Instructions for the task:
With the pictures left out, print exactly the lines below that run from the one containing "Task: Click the 注册用户 register link" through the one containing "Given: Open the wifi共享软件 icon".
Start of Extracted records
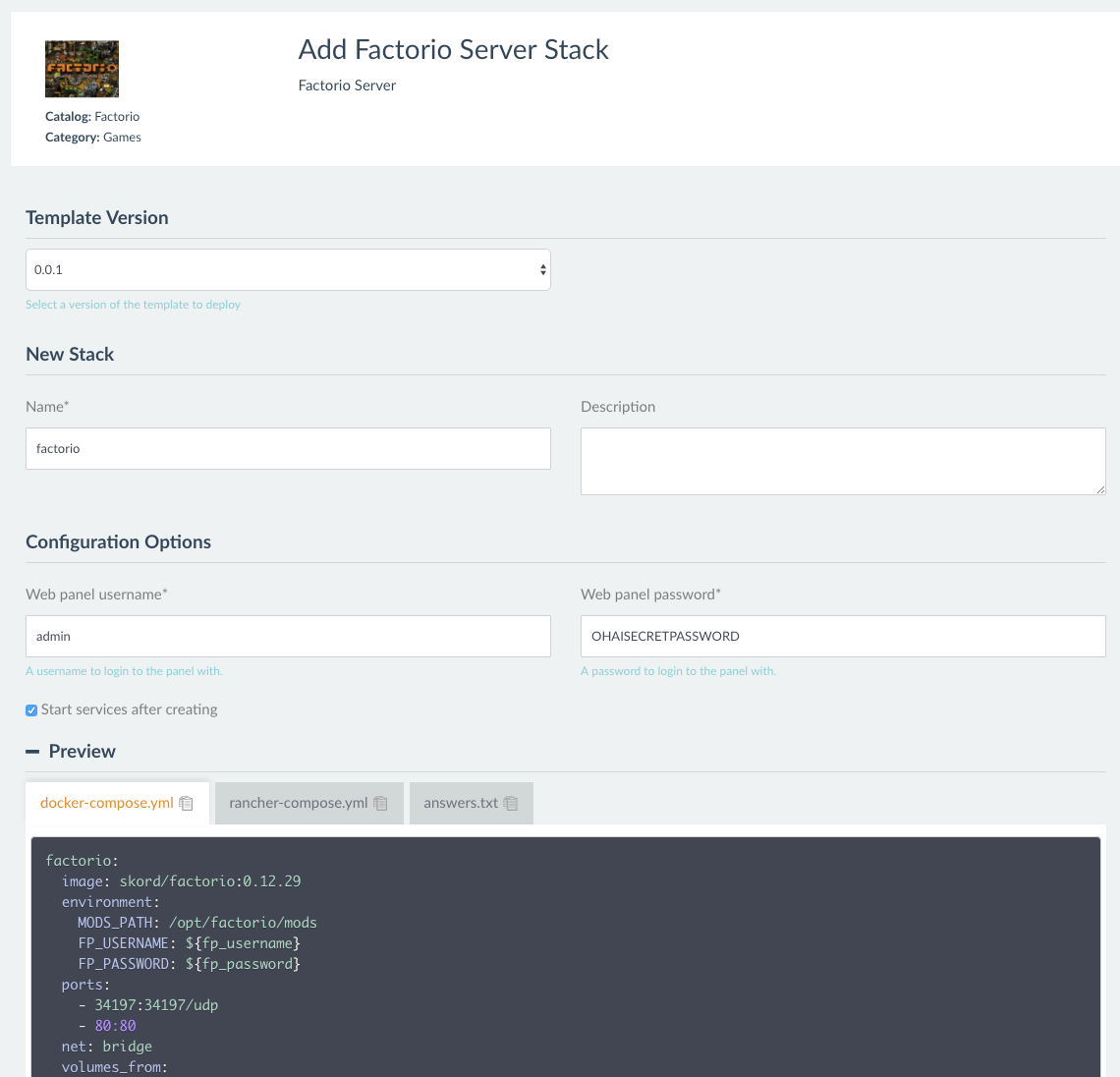Select the docker-compose.yml tab
The height and width of the screenshot is (1077, 1120).
click(x=106, y=803)
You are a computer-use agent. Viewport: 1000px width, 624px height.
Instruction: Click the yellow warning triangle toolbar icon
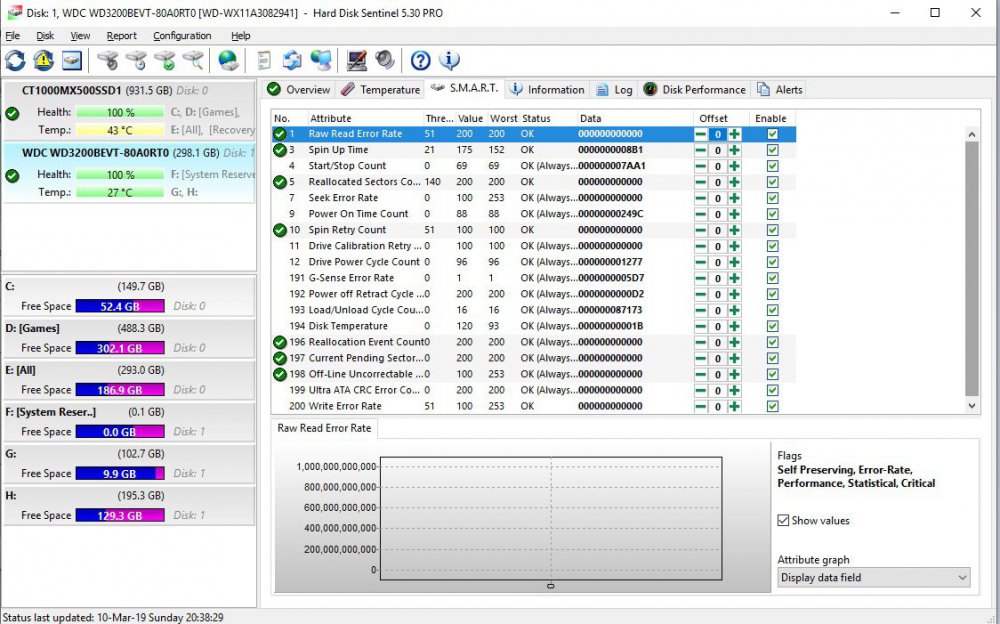[x=43, y=61]
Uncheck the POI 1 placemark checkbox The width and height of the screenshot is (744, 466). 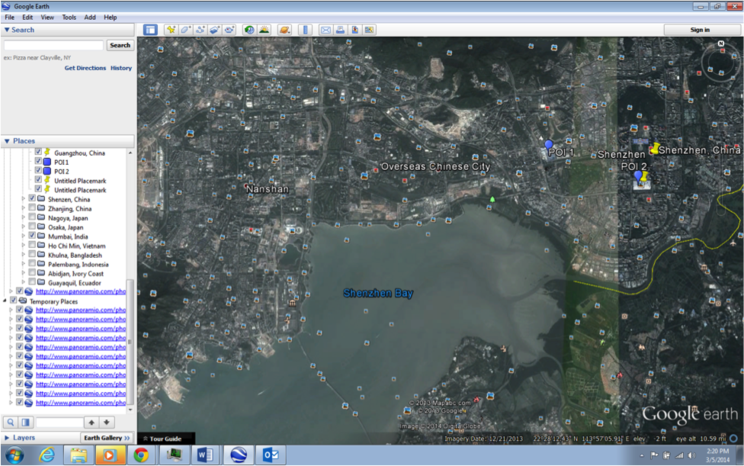tap(38, 161)
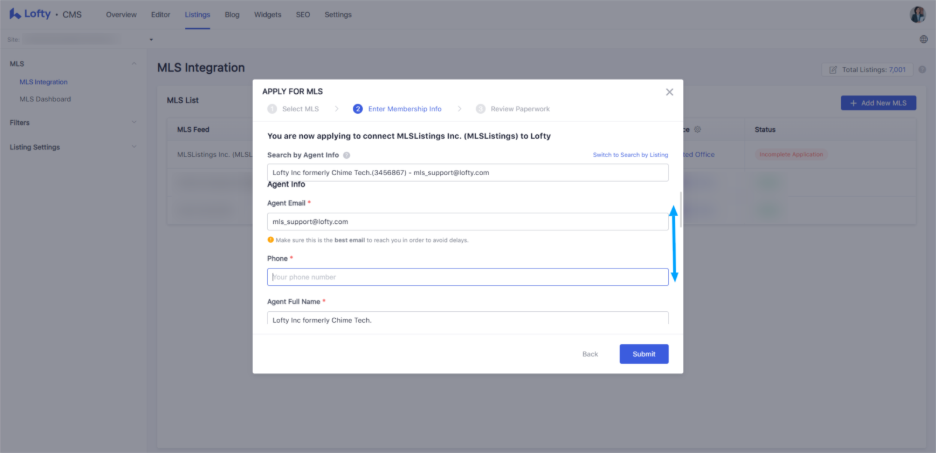The width and height of the screenshot is (936, 453).
Task: Switch to the Widgets tab
Action: click(x=267, y=15)
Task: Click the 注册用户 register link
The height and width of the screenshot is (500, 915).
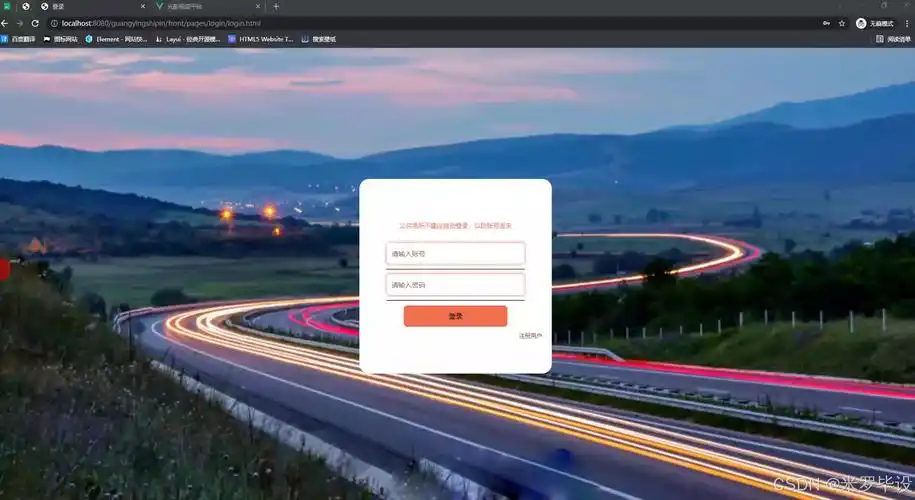Action: [530, 336]
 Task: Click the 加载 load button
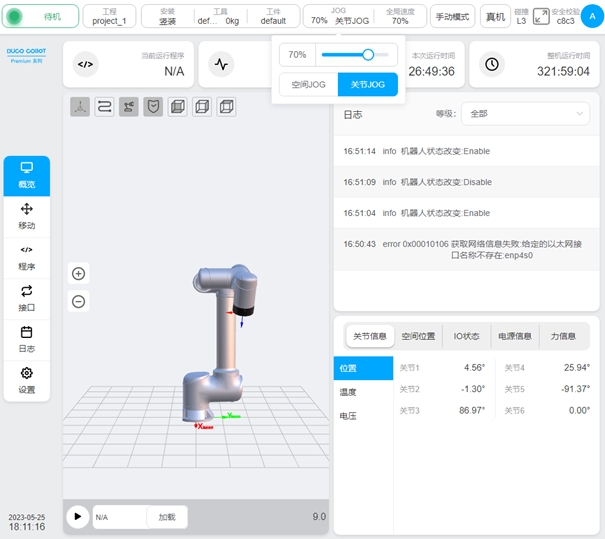pyautogui.click(x=166, y=517)
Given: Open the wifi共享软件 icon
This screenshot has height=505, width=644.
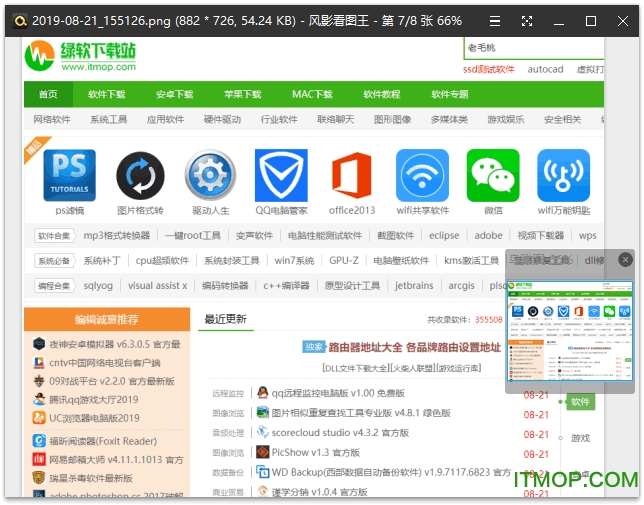Looking at the screenshot, I should [422, 175].
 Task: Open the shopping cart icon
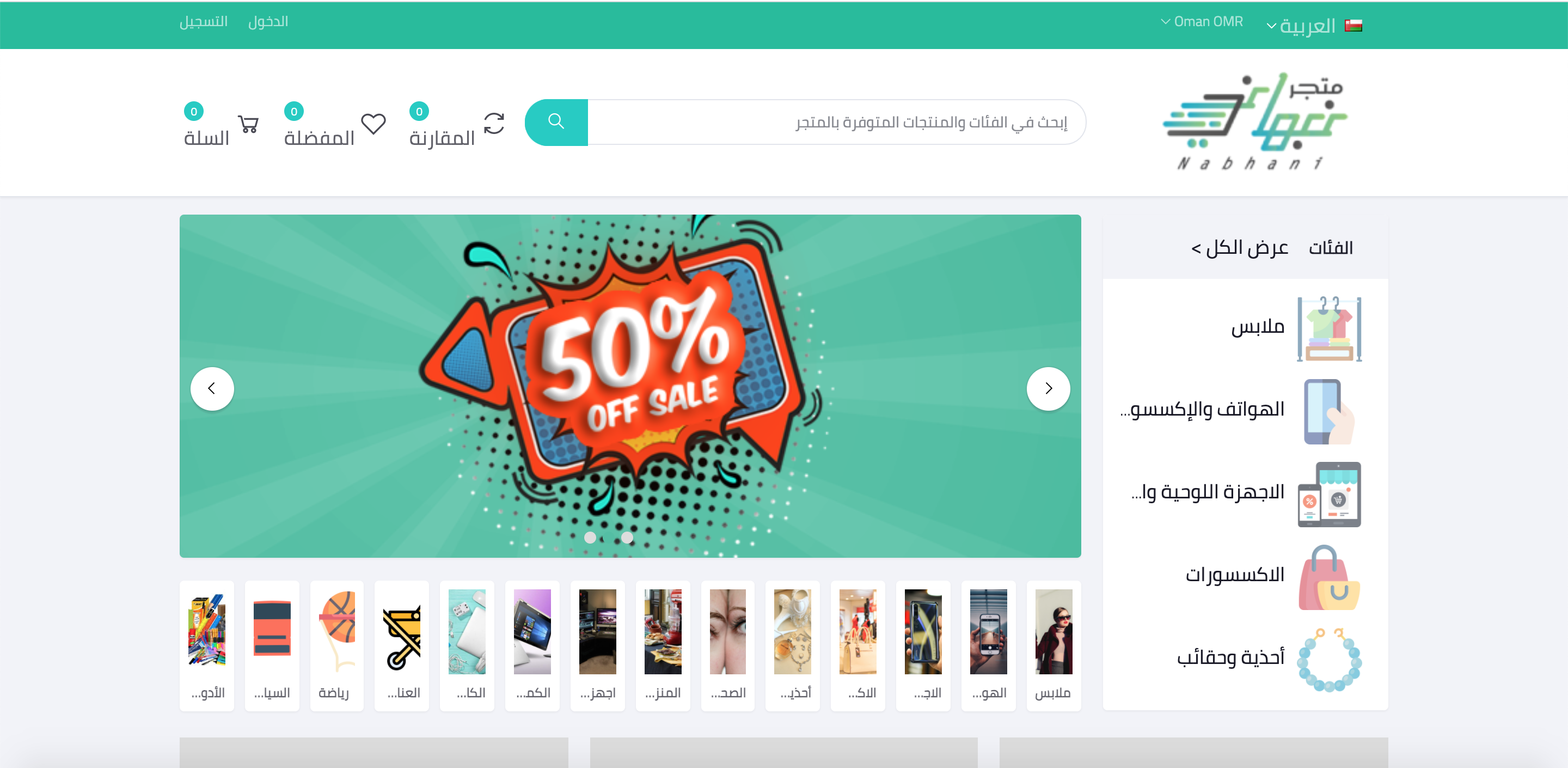248,124
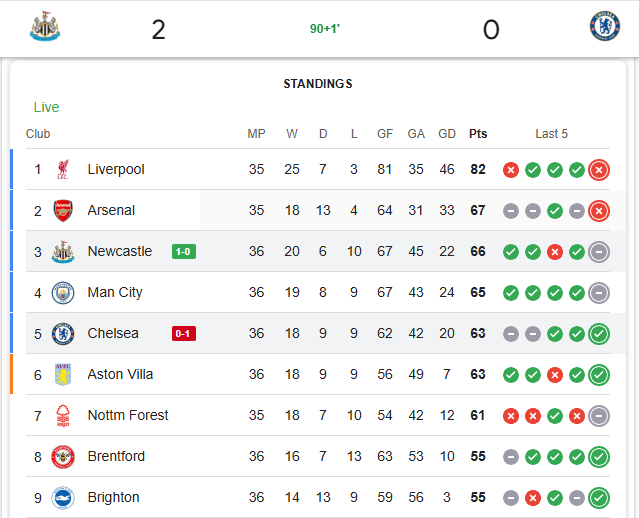This screenshot has width=639, height=518.
Task: Select the Live standings label
Action: [46, 107]
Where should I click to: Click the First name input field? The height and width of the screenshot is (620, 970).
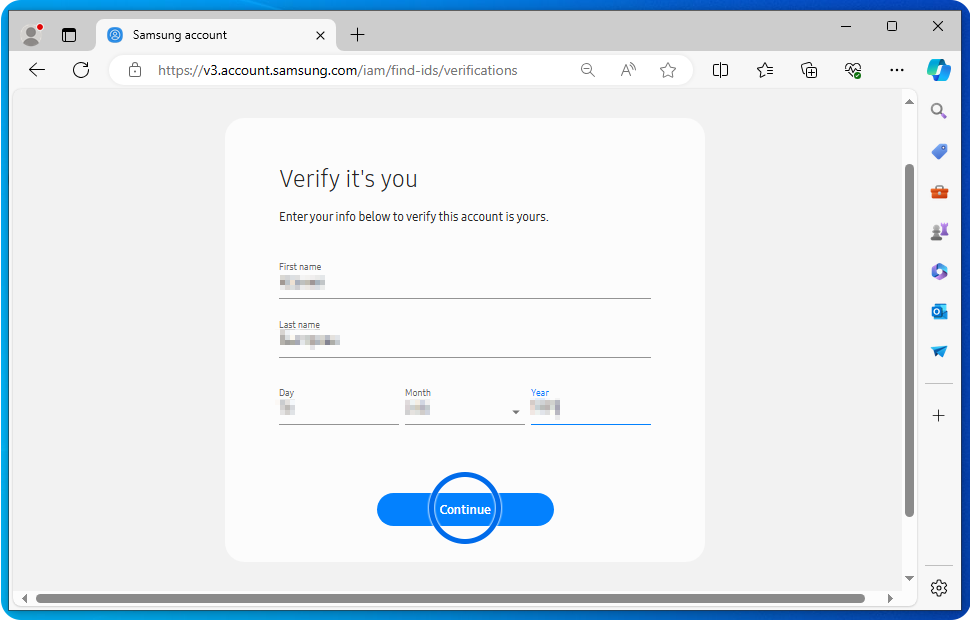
End of Extracted records
Task solution:
Task: Click the 注册用户 register link
The height and width of the screenshot is (500, 915).
Action: [530, 336]
 Task: Click the 加载 load button
pyautogui.click(x=166, y=517)
Given: Open the wifi共享软件 icon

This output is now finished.